Indeed, venture capital funding in South Florida is at a low of less than half-a-billion dollars so far this year, a nosedive from the $6.7 billion high it hit last year, according to data provided by Savills, sourced from the firm’s own research and Pitchbook.
In one example, Larkin said a local app maker has been trying to lease an office, but the experience turned into a “nightmare,” mainly because it was difficult for the tenant to get financial backing to lease the space.

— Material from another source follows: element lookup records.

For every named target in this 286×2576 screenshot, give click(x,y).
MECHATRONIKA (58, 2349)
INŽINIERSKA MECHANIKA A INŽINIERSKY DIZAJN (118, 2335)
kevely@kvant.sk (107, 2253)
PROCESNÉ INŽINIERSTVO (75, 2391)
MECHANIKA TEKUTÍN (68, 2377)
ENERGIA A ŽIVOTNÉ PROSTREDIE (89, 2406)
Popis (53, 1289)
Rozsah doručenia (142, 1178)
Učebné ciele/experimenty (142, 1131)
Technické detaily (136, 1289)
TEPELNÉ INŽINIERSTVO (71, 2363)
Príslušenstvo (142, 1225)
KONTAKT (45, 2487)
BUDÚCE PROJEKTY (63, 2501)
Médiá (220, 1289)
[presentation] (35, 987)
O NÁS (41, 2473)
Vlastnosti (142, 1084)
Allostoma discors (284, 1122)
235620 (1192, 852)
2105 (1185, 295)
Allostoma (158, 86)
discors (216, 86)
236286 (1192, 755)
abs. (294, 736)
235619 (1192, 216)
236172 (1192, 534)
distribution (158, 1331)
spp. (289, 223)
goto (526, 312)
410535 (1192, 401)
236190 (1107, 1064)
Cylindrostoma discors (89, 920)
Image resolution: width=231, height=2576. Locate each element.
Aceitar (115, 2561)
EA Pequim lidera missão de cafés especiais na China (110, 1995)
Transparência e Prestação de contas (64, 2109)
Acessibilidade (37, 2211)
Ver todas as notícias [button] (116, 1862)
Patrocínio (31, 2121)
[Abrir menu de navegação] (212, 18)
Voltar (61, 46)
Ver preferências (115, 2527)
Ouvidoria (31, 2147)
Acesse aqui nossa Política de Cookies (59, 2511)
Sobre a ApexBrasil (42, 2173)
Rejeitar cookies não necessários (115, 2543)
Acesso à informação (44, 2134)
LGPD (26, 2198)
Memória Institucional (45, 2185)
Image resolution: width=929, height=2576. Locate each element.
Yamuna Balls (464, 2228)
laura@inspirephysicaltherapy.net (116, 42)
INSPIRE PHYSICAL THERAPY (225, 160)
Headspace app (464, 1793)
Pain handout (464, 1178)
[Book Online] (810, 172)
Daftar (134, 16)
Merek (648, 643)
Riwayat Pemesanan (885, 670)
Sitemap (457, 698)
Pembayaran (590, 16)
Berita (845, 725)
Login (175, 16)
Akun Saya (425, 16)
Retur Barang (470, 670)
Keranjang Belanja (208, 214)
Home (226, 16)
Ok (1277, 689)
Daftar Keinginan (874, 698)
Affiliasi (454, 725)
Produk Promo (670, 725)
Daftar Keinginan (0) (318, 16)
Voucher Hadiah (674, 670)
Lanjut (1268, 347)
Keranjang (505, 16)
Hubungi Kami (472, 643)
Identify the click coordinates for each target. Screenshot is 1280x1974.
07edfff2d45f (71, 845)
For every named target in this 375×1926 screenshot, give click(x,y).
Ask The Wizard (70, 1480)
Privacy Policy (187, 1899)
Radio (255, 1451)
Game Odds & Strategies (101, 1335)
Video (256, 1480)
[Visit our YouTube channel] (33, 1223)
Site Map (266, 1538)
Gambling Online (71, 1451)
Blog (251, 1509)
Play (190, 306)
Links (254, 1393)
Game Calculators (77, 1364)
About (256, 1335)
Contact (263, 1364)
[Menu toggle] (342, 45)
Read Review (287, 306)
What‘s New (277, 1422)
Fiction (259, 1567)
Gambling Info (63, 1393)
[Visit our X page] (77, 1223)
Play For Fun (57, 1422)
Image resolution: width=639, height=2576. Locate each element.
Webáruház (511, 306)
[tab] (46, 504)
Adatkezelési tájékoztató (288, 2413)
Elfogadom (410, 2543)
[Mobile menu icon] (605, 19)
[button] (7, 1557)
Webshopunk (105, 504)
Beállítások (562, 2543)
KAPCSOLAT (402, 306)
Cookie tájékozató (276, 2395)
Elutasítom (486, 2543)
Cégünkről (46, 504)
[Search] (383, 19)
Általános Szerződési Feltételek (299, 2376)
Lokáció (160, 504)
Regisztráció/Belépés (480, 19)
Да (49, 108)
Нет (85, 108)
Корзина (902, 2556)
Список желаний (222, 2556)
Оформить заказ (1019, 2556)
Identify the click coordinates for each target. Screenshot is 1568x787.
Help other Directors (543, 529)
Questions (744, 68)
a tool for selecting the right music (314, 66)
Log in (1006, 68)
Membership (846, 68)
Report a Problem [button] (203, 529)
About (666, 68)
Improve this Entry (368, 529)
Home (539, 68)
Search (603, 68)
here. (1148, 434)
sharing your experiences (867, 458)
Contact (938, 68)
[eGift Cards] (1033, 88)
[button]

Glenn Gregory, of Transwestern, said by nature, the tech industry is “dynamic,” and prone to consolidations.
“When companies merge or acquire others,” he said, “they may end up with redundant office spaces, which they end up subleasing.”
Silicon Valley? Not quite
As South Florida has gained a reputation as a tech magnet, the Bay Area’s Silicon Valley has been thrust in the spotlight over longtime staple companies downsizing and listing their office campuses.
Yet, data shows that the tech industry still has a much bigger foothold in the Bay Area than in South Florida.
This year, tech companies’ leases represent 23 percent of the office deals in the Bay Area, and 51 percent of the office square footage leased, according to CompStak. That’s still a bigger share than in South Florida, where tech leases this year represent 5.9 percent of office deals and 29 percent of square footage leased.
The tri-county region is lagging in part because South Florida traditionally has lacked the workforce needed for tech jobs, said Orban, of Cresa. While local universities, in partnership with the Knight Foundation, are creating training programs, it remains to be seen whether this will translate to more employees with skills required by tech firms.
Kevin Gonzalez, of Colliers, is among the believers in South Florida’s tech growth, vehemently arguing that the post-pandemic influx far surpassed leasing prior to 2020. While expansions may have paused because of macroeconomic conditions, leasing is expected to pick up again in a few years.
“There are some very large tech firms [that] have plans in the medium term, call it the next three to five years, to expand significantly in the market,” he said. “Miami is on a separate path from other markets because the intention is there. Just not [coming] in the near term.”